Vibe Coding - The Emperor's New Code
I grew up programming in the times when “lazy programmer” was a term of endearment. Lazy programmers produced the best software. They hated repetitive tasks, so they automated everything. They were annoyed by having to type a lot of code or spend a lot of time on refactoring, so they spent time thinking about design that was clear and concise and allowed for extensibility and better maintenance. They disliked explaining the code to new programmers or watching programmers make mistakes trying to extend the software due to lack of understanding, so they made code more explicit, beautiful, and understandable. Lazy programmers loved programming, loved solving problems, but hated doing superfluous stuff. This is the complete opposite of what I’m seeing being produced with AI.
In contrast, generative AI is ambitious. It’s full of energy. It doesn’t get tired. It’s patient. It doesn’t get annoyed. It’s indiscriminate and uncritical. It thrives on more. This is the exact opposite of what drives good design. Good code comes from someone annoyed enough by complexity to simplify it, impatient enough with tedious work to automate it, and lazy enough to eliminate superfluous effort. Annoyance, impatience, and laziness toward the superfluous is a killer creative mixture that drive good design and progress. AI has none of these properties. It feels nothing. It’s just as happy to write 10k lines of code to do something a human would find a way to do in a few hundred. It’s happy rewriting the same program 100 times, without truly understanding what’s happening under the hood. It has no design taste.
I see a reckoning coming. The world is producing a lot more software, but is it good software? Does it solve the problem well? Is it well designed? Is it maintainable and understandable? Can it be easily extended? Does it have taste?
GenAI tools are exciting. I use them daily. Our teams are building AI-enhanced capabilities that would have been impossible just a few years ago. There’s amazing energy in the air, and it feels like the mid-90s and the birth of the web again. The possibilities are broad and deep. But I’m worried about the blind spots and blind enthusiasm I’m seeing in the industry when it comes to outsourcing human reason, creativity, thinking, and taste. The very things we see as limitations, like our impatience with bad code, our annoyance at complexity, and our laziness toward the superfluous, aren’t bugs. They’re features.
P.S. This post was not written by AI, but the image was generated by Sora :-)


Loved getting your take on this.
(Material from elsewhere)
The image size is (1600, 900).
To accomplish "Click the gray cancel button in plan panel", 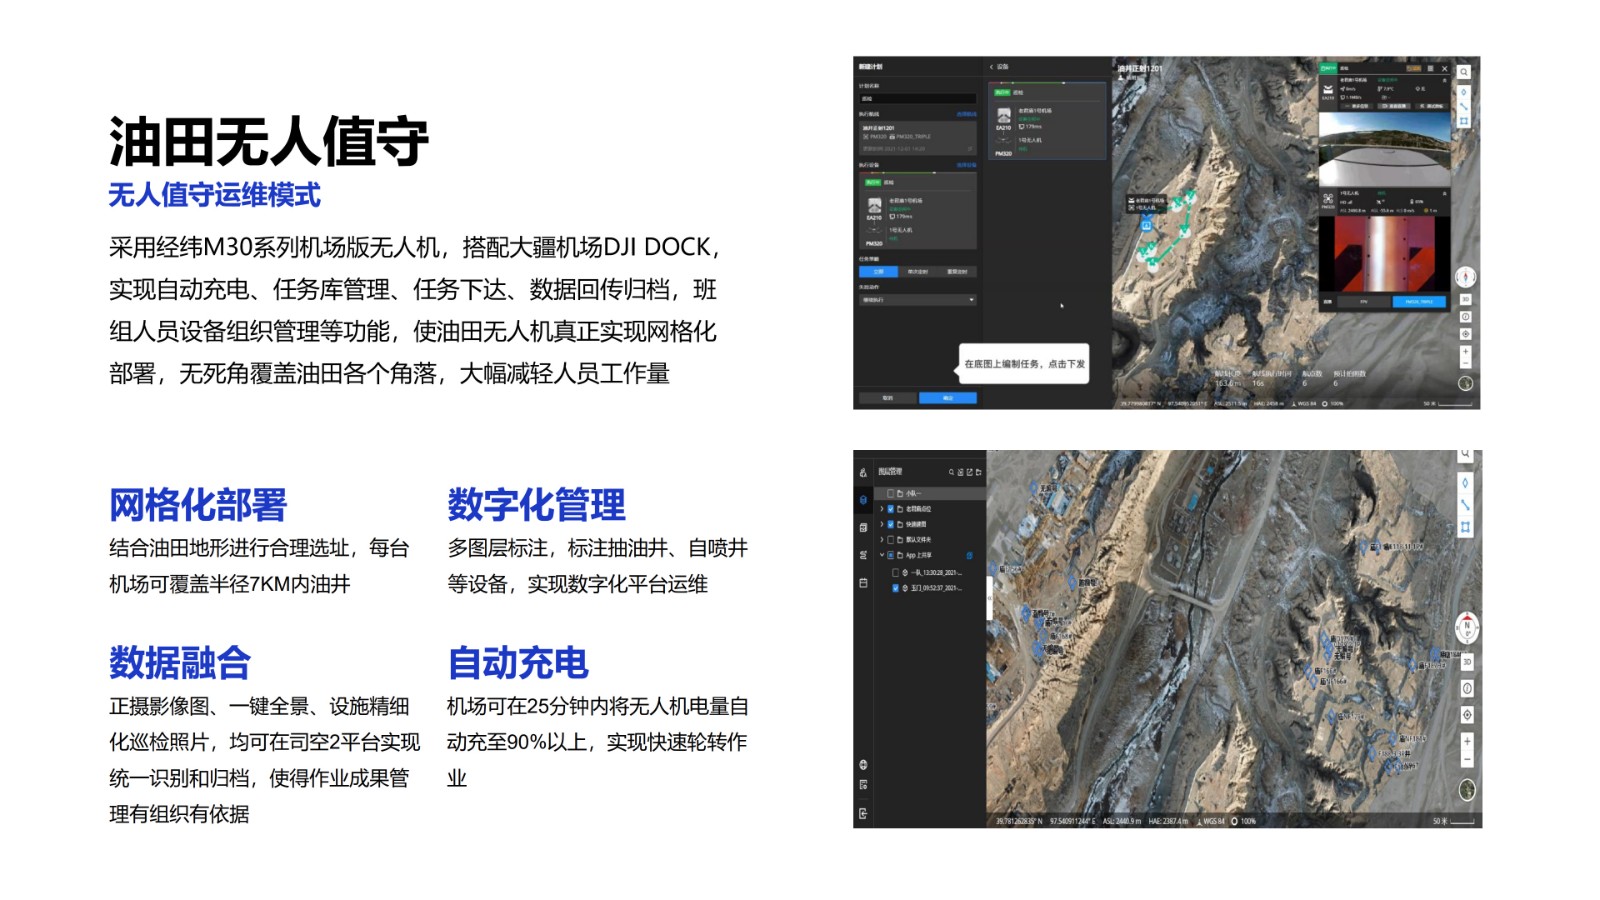I will coord(886,398).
If your LLM never tires and never gets fed up with any task, how do you train it to produce the elegance that comes from human “laziness”? 🙂
This post really resonates with me because it highlights a fundamental tension between human creativity and the capabilities of generative AI. You’re absolutely right—what you’re describing as “lazy programming” isn’t laziness in the negative sense. It’s a kind of productive dissatisfaction. It’s that itch to simplify, to streamline, to make things better—not just for yourself, but for the people who come after you. That’s where great design comes from: the struggle to eliminate friction and make progress.
AI, on the other hand, doesn’t have that struggle. It doesn’t feel the pain of complexity or the frustration of inefficiency. It doesn’t care if the code it generates is elegant or maintainable. It just produces. And while that can be incredibly powerful, it also introduces a real risk: the loss of intentionality. When humans write code, there’s a purpose behind every line. There’s thought, context, and, as you said, taste. AI lacks that—it’s indiscriminate. It generates without judgment, and that’s where the cracks start to show.
The reckoning you’re talking about is real. We’re at a point where the sheer volume of software being produced is staggering, but volume doesn’t equal quality. The questions you’re asking—“Is it good software? Does it solve the problem well? Is it maintainable?”—are the right ones. They’re the questions that force us to slow down and think critically about what we’re building and why. And that’s where humans still have the edge. AI can assist, but it can’t replace the human ability to wrestle with trade-offs, to simplify complexity, and to design with empathy.
That said, I don’t think this is an either/or situation. AI isn’t going away, and it shouldn’t. The energy and possibilities it brings are undeniable. But we need to be intentional about how we use it. Instead of outsourcing our creativity and judgment, we should be using AI to amplify them. Let it handle the repetitive, tedious tasks so we can focus on the higher-order work—the thinking, the designing, the simplifying.
The key is to treat AI as a tool, not a crutch. It’s there to support us, not replace us. And that means we need to stay vigilant. We need to keep asking the hard questions, keep pushing for better design, and keep valuing the very human qualities—like impatience, annoyance, and laziness—that drive innovation. Because at the end of the day, it’s not just about producing more software. It’s about producing software that makes progress, that solves real problems, and that stands the test of time. That’s something AI can’t do on its own. It needs us for that.